### Input records:

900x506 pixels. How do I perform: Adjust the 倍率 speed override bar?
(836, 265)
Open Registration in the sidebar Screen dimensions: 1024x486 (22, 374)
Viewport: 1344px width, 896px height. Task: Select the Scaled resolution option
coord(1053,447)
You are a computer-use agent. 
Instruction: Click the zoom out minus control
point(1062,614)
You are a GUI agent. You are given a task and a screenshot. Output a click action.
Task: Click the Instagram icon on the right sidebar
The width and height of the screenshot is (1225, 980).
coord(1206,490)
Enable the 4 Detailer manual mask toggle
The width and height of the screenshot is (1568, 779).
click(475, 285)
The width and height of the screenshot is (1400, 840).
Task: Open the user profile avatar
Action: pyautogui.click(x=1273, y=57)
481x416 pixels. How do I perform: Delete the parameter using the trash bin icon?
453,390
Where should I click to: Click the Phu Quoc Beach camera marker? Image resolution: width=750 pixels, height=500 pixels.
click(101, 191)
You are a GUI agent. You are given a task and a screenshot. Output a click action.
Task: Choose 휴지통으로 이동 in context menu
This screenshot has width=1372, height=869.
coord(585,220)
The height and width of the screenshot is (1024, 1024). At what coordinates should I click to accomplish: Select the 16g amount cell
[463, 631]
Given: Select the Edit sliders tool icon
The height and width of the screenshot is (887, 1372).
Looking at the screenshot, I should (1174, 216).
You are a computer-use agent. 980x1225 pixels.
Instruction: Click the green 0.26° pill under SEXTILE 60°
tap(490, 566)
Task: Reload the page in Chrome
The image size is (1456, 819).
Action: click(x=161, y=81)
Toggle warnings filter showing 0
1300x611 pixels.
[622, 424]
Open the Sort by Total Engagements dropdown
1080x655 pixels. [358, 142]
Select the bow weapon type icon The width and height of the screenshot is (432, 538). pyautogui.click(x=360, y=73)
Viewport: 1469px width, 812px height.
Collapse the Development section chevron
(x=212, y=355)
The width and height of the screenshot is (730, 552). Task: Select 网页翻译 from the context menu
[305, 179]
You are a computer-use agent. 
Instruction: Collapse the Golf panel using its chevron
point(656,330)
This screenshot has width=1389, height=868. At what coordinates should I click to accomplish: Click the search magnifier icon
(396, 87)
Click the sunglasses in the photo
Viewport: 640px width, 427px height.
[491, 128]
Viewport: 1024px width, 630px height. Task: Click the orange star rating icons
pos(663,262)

### Stated exercise:
Can you repeat all the rows above with every "computer-use agent" changed to "desktop agent" and everything else left as it is?

### Answer for the task:
900x506 pixels. How do I perform: Adjust the 倍率 speed override bar?
(836, 265)
Open Registration in the sidebar Screen dimensions: 1024x486 (22, 374)
Viewport: 1344px width, 896px height. Task: Select the Scaled resolution option
coord(1053,447)
You are a desktop agent. 
Instruction: Click the zoom out minus control
point(1062,614)
You are a GUI agent. You are given a task and a screenshot. Output a click action.
Task: Click the Instagram icon on the right sidebar
The width and height of the screenshot is (1225, 980).
coord(1206,490)
Enable the 4 Detailer manual mask toggle
The width and height of the screenshot is (1568, 779).
click(475, 285)
The width and height of the screenshot is (1400, 840).
Task: Open the user profile avatar
Action: pyautogui.click(x=1273, y=57)
481x416 pixels. How do I perform: Delete the parameter using the trash bin icon?
453,390
Where should I click to: Click the Phu Quoc Beach camera marker? Image resolution: width=750 pixels, height=500 pixels.
click(101, 191)
You are a GUI agent. You are given a task and a screenshot. Output a click action.
Task: Choose 휴지통으로 이동 in context menu
This screenshot has width=1372, height=869.
coord(585,220)
The height and width of the screenshot is (1024, 1024). At what coordinates should I click to accomplish: Select the 16g amount cell
[463, 631]
Given: Select the Edit sliders tool icon
The height and width of the screenshot is (887, 1372).
Looking at the screenshot, I should (1174, 216).
You are a desktop agent. 980x1225 pixels.
Instruction: Click the green 0.26° pill under SEXTILE 60°
tap(490, 566)
Task: Reload the page in Chrome
The image size is (1456, 819).
Action: click(x=161, y=81)
Toggle warnings filter showing 0
1300x611 pixels.
[622, 424]
Open the Sort by Total Engagements dropdown
1080x655 pixels. [358, 142]
Select the bow weapon type icon The width and height of the screenshot is (432, 538). pyautogui.click(x=360, y=73)
Viewport: 1469px width, 812px height.
Collapse the Development section chevron
(x=212, y=355)
The width and height of the screenshot is (730, 552). Task: Select 网页翻译 from the context menu
[305, 179]
You are a desktop agent. 
Instruction: Collapse the Golf panel using its chevron
point(656,330)
This screenshot has width=1389, height=868. At what coordinates should I click to accomplish: Click the search magnifier icon
(396, 87)
Click the sunglasses in the photo
Viewport: 640px width, 427px height.
[491, 128]
Viewport: 1024px width, 630px height. Task: Click the orange star rating icons
pos(663,262)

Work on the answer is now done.